__Exercise inputs__

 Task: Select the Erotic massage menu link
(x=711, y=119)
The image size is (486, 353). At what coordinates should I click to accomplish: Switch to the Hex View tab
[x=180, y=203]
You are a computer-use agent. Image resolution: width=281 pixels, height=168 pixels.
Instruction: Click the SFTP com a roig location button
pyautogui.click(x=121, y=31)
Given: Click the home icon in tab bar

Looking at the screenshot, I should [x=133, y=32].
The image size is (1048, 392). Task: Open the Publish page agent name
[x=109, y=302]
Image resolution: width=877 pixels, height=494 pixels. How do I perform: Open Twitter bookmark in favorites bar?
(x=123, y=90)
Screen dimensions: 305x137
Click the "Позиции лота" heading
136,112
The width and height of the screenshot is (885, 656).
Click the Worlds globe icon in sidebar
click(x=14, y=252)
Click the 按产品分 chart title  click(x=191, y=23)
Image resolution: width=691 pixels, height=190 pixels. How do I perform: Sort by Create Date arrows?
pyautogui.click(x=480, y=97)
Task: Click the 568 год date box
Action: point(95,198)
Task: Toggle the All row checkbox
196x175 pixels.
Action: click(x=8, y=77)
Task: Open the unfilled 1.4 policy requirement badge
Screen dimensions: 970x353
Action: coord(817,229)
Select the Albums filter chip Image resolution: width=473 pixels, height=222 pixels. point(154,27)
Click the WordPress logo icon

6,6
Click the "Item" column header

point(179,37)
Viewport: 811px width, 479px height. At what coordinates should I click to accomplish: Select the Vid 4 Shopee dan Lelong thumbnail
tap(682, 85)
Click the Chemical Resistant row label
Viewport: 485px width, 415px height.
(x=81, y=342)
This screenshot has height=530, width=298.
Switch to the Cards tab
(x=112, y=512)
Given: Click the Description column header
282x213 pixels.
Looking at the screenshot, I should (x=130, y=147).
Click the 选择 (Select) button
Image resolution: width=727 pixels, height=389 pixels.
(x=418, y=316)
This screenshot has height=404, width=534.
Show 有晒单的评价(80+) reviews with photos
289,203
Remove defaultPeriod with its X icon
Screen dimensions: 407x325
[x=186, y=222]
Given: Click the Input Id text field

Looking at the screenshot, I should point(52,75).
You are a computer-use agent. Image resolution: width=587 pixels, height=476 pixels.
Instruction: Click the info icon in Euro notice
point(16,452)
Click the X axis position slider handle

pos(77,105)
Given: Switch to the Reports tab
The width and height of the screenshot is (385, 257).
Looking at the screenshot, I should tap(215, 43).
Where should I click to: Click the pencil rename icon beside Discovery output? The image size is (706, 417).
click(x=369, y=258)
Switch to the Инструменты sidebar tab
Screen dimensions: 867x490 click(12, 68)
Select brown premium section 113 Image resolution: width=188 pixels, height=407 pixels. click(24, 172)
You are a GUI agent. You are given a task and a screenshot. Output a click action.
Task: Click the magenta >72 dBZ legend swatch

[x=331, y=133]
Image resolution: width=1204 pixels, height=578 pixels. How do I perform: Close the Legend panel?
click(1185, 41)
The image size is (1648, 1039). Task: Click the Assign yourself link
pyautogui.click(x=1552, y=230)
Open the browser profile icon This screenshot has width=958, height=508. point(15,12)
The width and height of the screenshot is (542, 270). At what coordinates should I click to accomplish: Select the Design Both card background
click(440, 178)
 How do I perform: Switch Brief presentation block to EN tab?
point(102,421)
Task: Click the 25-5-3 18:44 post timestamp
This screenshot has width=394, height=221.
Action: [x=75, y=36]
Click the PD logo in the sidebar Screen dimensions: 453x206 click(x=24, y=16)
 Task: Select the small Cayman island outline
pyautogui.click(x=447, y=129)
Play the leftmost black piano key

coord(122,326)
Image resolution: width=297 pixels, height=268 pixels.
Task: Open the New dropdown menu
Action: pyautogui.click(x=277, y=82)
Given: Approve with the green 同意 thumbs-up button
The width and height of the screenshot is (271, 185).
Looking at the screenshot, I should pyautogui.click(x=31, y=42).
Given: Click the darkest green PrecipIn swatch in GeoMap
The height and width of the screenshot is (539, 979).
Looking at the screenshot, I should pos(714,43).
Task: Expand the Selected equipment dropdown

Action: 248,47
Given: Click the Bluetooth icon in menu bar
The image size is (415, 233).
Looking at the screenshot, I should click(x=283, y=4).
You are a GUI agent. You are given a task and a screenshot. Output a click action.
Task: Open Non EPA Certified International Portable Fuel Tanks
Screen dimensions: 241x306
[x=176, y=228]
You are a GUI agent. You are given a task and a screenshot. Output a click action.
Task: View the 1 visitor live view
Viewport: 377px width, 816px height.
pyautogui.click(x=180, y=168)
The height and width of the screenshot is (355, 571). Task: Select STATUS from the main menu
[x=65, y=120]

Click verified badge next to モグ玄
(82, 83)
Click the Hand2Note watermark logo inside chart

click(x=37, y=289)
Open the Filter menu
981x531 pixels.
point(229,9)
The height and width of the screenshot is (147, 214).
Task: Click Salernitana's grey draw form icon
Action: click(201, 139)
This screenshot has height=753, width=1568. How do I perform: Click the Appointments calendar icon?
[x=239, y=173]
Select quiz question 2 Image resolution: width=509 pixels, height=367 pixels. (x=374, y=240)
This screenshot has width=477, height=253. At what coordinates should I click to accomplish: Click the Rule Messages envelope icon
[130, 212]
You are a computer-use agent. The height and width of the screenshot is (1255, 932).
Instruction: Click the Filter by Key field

__Problem__
Copy out the entries above exactly as given, starting at the top and ending with the line containing "You are a computer-use agent. Image resolution: width=281"; include both and nothing more.

__Result for this task__
 Task: Select the Erotic massage menu link
(x=711, y=119)
The image size is (486, 353). At what coordinates should I click to accomplish: Switch to the Hex View tab
[x=180, y=203]
You are a computer-use agent. Image resolution: width=281 pixels, height=168 pixels.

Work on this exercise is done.